La décision du juge suspend les procédures d'exécution qui auraient été engagées par le créancier. Les majorations d'intérêt ou les pénalités prévues en cas de retard ne sont pas encourues pendant le délai fixé par le juge.
Mme [N] [M] [O] sollicite de pouvoir s'acquitter des échéances ayant couru entre le 1er juillet 2018 et le 31 décembre 2020 en 24 mensualités de 1125,23 euros et la suspension du paiement du solde pendant ce délai.
Elle fait valoir que depuis janvier 2021, elle a repris le règlement des échéances courantes de 900,18 euros, que la cessation des paiements est due à un arrêt de travail pour raison médicale qui l'a privée de ses revenus de kinésithérapeute en libéral pendant deux ans et que son compagnon a fait l'objet d'un licenciement en juillet 2018.
La société Caisse régionale de crédit agricole mutuel d'Aquitaine s'oppose à cette demande considérant que Mme [N] [M] [O] n'a pas de capacités de remboursement et réplique qu'elle ne s'acquitte pas des échéances courantes.

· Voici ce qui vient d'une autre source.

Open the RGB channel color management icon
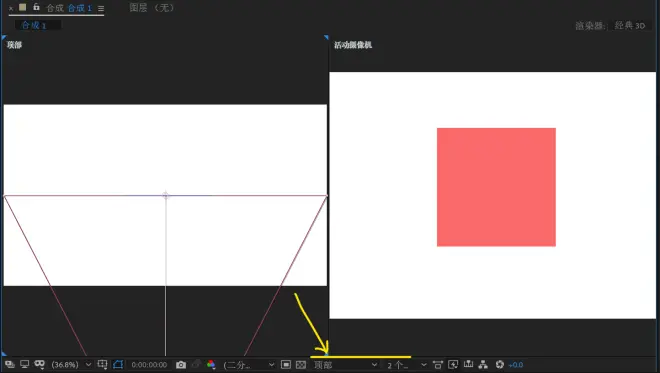660x373 pixels. point(211,365)
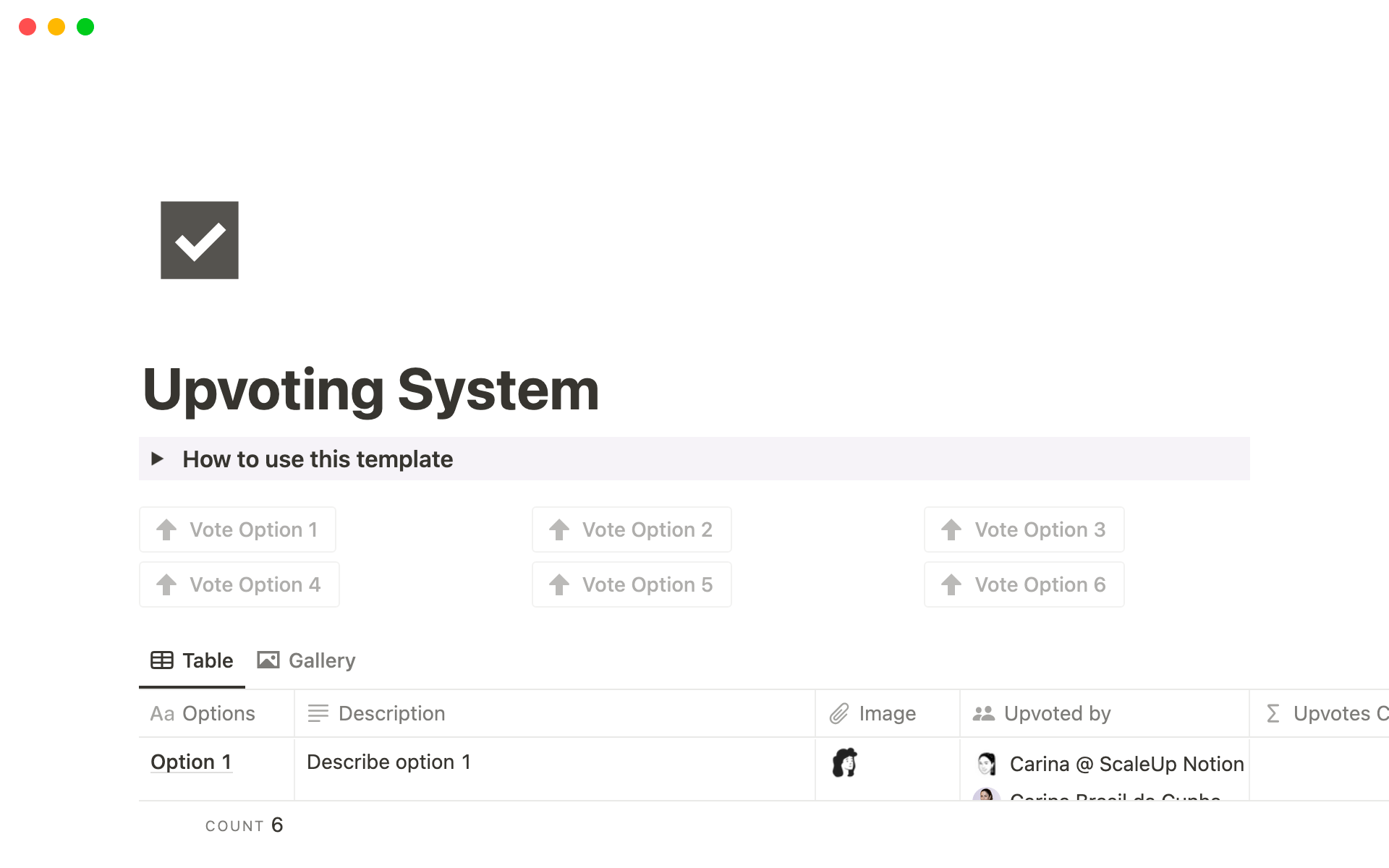This screenshot has height=868, width=1389.
Task: Open the Option 1 page link
Action: pyautogui.click(x=191, y=762)
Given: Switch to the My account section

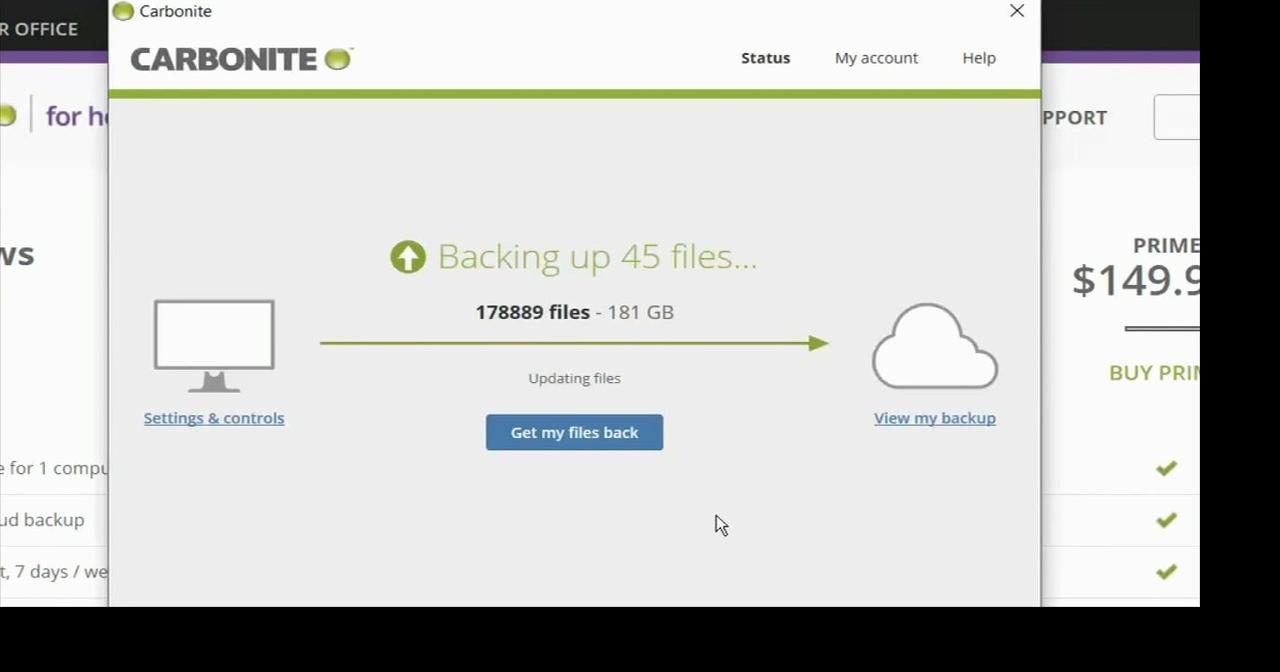Looking at the screenshot, I should point(876,58).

Force est de constater que Mme [N] [M] [O] ne produit pas ses deux derniers comptes de résultat disponibles, soit au 30 juin 2021 et au 30 juin 2022, mais seulement un prévisionnel au 30 juin 2023 établi par son expert-comptable d'un montant de 29651 euros.

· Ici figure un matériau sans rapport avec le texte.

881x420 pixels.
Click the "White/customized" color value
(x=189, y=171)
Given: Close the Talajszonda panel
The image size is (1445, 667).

Elle ne verse pas non plus aux débats de pièces justificatives de la situation de son compagnon, ne permettant pas de savoir dans quelle mesure il peut pourvoir aux charges courantes du ménage.

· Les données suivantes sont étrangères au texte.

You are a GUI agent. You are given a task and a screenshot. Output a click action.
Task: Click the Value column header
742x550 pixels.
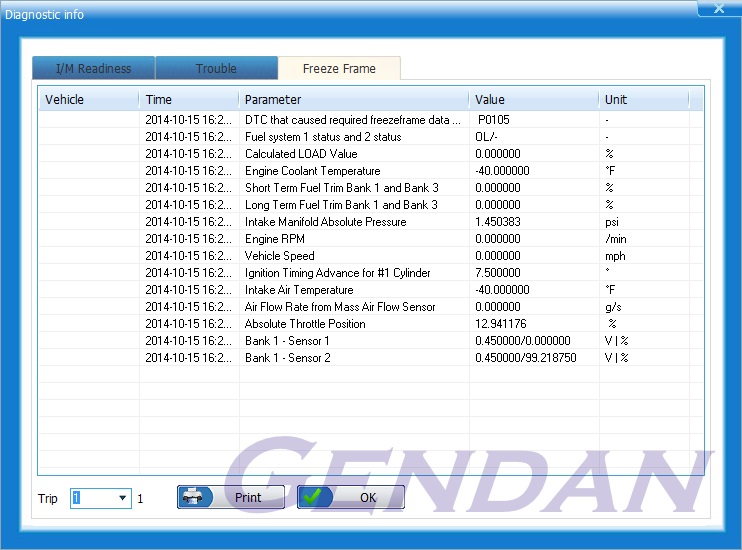[533, 99]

En outre, la somme mensuelle proposée dans le cadre des délais sollicités s'élève à 1100 euros, dépassant largement la charge de crédit considérée comme supportable soit un tiers des revenus.
Enfin, il n'est pas précisé par Mme [N] [M] [O] comment elle ferait face au paiement du solde du prêt soit environ 137000 euros, exigible en fin de moratoire si celui-ci lui était accordé.
Au vu de l'ensemble de ces éléments, le jugement déféré qui l'a déboutée de cette demande sera confirmé.
Sur les autres demandes
En application de l'article 696 du code de procédure civile, la partie perdante est condamnée aux dépens, à moins que le juge, par décision motivée, n'en mette la totalité ou une fraction à la charge d'une autre partie.
Mme [N] [M] [O] qui succombe en son appel en supportera donc la charge.
En application de l'article 700 du code de procédure civile, le juge condamne la partie tenue aux dépens ou qui perd son procès à payer à l'autre partie la somme qu'il détermine, au titre des frais exposés et non compris dans les dépens.
Dans tous les cas, le juge tient compte de l'équité ou de la situation économique de la partie condamnée. Il peut, même d'office, pour des raisons tirées des mêmes considérations, dire qu'il n'y a pas lieu à ces condamnations.
Mme [N] [M] [O], qui succombe, sera condamnée à payer à la société Caisse régionale de crédit agricole mutuel d'Aquitaine la somme de 800 euros sur ce fondement.
PAR CES MOTIFS
LA COUR,
Confirme le jugement déféré en toutes ses dispositions,
Y ajoutant,
Condamne Mme [N] [M] [O] à payer à la société Caisse régionale de crédit agricole mutuel d'Aquitaine la somme de 800 euros sur le fondement des dispositions de l'article 700 du code de procédure civile,
Condamne Mme [N] [M] [O] aux entiers dépens d'appel.
Le présent arrêt a été signé par Monsieur Roland POTEE, président, et par Madame Séléna BONNET, greffier, auquel la minute de la décision a été remise par le magistrat signataire.